Étendons ce droit de regard aux scolaires. Sur les 1.300
scolaires de La Ciotat, 20 p. 100 sont aptes au sport scolaire (c’est-à-dire
prudent et mesuré), 60p. 100 inaptes, 20p. 100 définitivement
inaptes.
Il existe d’excellentes installations sportives à la Cité
universitaire. Elles comportent une remarquable piscine. Cette piscine a été
fermée l’an dernier du 15 juin au 15 octobre.
Après l’abandon du stade Pershing, on a entrepris la
démolition du stade Branly, puis celle du stade Drouant, les deux seuls stades
qui pouvaient, par leur situation, accueillir des milliers de scolaires.
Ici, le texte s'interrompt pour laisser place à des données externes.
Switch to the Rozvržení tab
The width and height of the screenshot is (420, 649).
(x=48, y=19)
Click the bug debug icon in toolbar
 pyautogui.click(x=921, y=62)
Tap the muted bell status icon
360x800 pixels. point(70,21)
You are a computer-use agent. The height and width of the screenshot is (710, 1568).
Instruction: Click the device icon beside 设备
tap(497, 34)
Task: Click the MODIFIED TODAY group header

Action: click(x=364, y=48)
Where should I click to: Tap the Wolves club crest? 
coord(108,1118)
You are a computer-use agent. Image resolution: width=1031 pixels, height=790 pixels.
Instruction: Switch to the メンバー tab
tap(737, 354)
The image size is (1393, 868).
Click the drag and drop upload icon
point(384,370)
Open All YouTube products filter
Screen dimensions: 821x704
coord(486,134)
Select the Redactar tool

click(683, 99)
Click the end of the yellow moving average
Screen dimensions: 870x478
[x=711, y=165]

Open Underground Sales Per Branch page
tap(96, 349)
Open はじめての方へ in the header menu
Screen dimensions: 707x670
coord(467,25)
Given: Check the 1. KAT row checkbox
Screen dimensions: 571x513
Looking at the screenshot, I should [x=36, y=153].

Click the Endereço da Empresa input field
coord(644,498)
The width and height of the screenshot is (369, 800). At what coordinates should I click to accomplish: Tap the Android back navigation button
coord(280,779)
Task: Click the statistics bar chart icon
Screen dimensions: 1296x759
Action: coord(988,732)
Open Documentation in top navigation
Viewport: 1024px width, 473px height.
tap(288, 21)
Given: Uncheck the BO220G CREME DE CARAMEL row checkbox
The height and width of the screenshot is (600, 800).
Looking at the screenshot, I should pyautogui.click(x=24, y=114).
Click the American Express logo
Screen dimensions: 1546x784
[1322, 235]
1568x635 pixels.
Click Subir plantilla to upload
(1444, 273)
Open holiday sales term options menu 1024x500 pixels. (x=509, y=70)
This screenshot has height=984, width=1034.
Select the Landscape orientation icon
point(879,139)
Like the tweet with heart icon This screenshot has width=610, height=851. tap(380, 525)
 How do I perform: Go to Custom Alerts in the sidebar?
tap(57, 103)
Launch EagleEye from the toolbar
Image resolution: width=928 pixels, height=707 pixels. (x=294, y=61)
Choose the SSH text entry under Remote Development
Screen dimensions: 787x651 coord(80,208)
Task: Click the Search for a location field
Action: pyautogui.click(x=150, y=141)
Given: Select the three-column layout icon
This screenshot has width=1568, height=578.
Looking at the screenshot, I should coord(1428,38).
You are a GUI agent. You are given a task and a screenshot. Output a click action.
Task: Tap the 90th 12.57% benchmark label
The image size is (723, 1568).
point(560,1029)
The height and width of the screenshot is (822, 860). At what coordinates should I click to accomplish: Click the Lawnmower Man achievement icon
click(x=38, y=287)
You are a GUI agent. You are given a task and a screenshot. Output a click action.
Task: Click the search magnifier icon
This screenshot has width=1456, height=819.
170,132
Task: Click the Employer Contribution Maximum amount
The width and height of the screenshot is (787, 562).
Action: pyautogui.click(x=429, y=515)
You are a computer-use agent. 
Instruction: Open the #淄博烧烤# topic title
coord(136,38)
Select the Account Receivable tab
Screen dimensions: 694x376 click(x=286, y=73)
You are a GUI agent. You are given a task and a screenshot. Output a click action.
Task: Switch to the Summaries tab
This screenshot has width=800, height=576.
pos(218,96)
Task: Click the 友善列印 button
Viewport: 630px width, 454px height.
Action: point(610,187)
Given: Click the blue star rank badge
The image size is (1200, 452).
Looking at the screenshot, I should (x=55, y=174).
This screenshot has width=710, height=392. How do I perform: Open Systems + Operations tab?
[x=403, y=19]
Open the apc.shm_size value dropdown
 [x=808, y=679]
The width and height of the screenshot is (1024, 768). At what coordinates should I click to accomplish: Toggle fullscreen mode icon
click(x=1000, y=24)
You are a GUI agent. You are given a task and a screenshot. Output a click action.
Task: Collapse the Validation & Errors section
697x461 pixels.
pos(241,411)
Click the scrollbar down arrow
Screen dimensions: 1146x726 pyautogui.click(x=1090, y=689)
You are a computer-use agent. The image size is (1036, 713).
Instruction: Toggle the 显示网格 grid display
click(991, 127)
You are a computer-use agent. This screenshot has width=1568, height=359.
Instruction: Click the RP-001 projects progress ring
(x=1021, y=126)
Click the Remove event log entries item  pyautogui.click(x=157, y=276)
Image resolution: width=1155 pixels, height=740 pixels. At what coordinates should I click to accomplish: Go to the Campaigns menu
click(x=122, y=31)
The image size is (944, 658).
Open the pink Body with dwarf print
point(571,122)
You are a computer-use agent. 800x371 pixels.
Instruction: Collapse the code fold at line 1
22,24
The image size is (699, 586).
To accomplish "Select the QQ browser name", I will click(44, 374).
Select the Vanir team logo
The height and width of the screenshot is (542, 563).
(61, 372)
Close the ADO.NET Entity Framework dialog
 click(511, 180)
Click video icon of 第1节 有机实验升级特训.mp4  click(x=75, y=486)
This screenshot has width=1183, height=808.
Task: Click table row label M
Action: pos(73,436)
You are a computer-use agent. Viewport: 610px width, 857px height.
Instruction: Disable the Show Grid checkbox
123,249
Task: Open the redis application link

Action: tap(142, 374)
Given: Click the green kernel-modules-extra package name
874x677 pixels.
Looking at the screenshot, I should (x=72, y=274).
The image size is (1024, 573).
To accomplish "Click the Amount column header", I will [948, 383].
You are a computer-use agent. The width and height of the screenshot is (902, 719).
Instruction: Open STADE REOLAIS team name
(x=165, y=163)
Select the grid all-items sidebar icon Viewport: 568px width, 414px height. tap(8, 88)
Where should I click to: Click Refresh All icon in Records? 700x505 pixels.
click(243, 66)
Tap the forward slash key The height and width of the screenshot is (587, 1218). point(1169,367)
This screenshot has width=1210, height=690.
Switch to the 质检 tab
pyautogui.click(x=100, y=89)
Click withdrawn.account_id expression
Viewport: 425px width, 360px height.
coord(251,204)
Le budget du sport universitaire est dérisoire, les
programmes sont accablants, les installations inexistantes ou inutilisables.
C’est l’élite de notre jeunesse qui paye cet abandon criminel. C’est la santé
de notre pays qui est en jeu. Le budget continue, selon le mot de Léo Lagrange,
à « refuser à la santé et à la vie le centième de ce qu’on accorde à la
mort ». L’Université se désintéresse obstinément de ce problème essentiel.
Il appartient donc aux responsables du sport français de dépeupler les
sanatoria en peuplant les stades et les piscines.
Gilbert PROUTEAU.
(1) Office du sport scolaire et universitaire.